Speaker of the Texas House of Representatives
- In office April 18, 1876 – January 14, 1879
- Preceded by: Guy M. Bryan
- Succeeded by: John Hughes Cochran

Member of the Texas House of Representatives
- In office April 18, 1876 – January 14, 1879
- Constituency: 15th district
- In office August 6, 1866 – February 7, 1870
- Constituency: 11th district

Personal details
- Born: Thomas Reuben Bonner September 11, 1838 Holmes County, Mississippi, U.S.
- Died: August 30, 1891 (aged 52) Tyler, Texas, U.S.
- Party: Democratic

= Thomas Reuben Bonner =

American politician (1838–1891)

Thomas Reuben Bonner was an American jurist and Speaker of the Texas House of Representatives for the 15th Texas Legislature. Throughout his career, he was also a ferry operator, journalist, soldier, and banker.

== Biography ==

Bonner was born in Holmes County, Mississippi on September 11, 1838. He moved to Marshall, Texas with his family in 1849. He began working as an apprentice for the Cherokee Sentinel at the age of 12. He worked for the paper for four years while operating his family's ferry. Bonner served in the American Civil War, raising a company in 1862 which joined forces with the 18th Texas Infantry Regiment. He fought in the Battle of Saline, after which he was promoted to colonel. After the war, he moved back to Marshall where he continued his work as a printer and also studied law. He was admitted to the State Bar of Texas in 1867 and moved to Tyler, Texas in 1872.

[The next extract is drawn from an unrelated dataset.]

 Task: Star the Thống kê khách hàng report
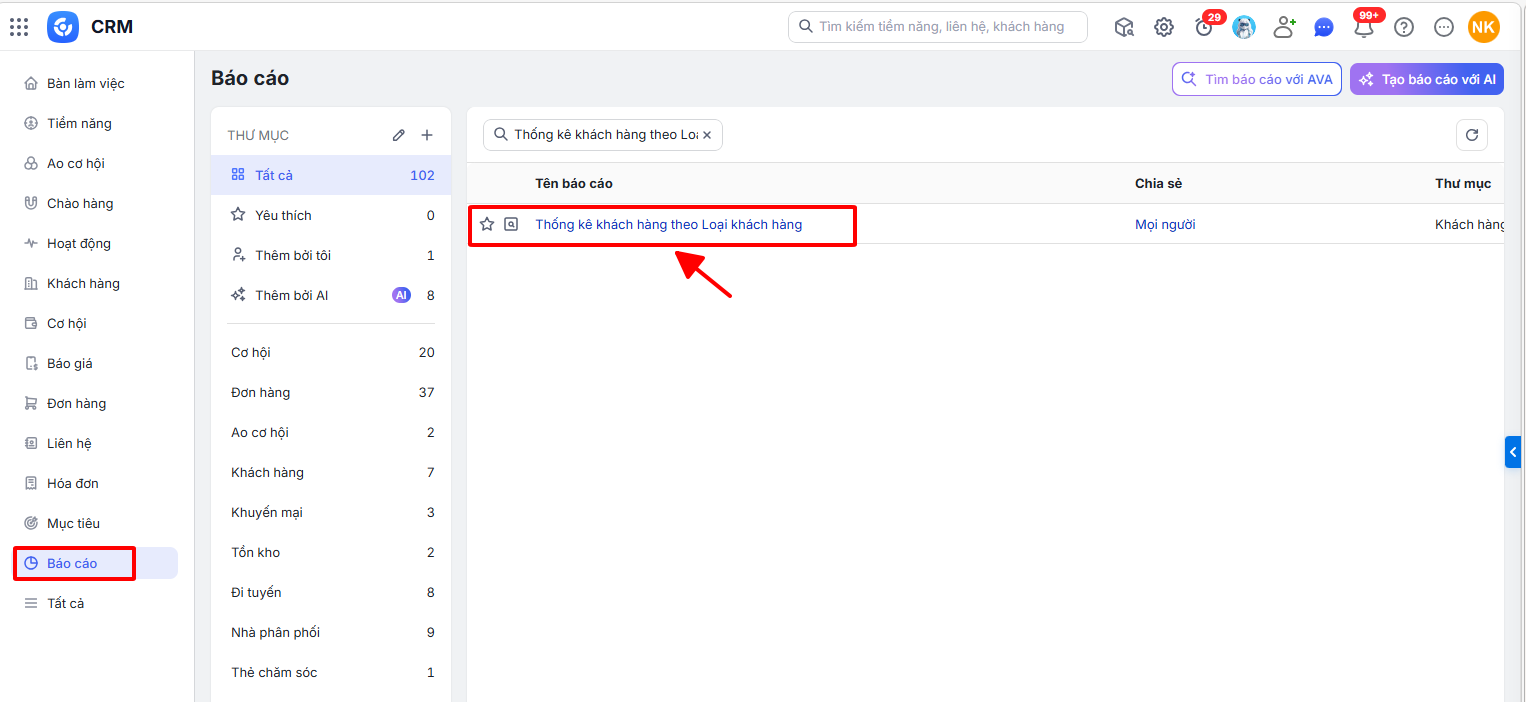[487, 224]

After moving to Tyler, Bonner worked as a banker, railroad director, and financier. In 1876, Bonner was elected to the Texas Legislature and was Speaker of the Texas House of Representatives.

== Personal life ==

Bonner was married twice and had two sons. He died on August 30, 1891. Bonner Elementary School in Tyler, Texas was named after him. He was a practicing Mason and the 37th Grand Master in Texas.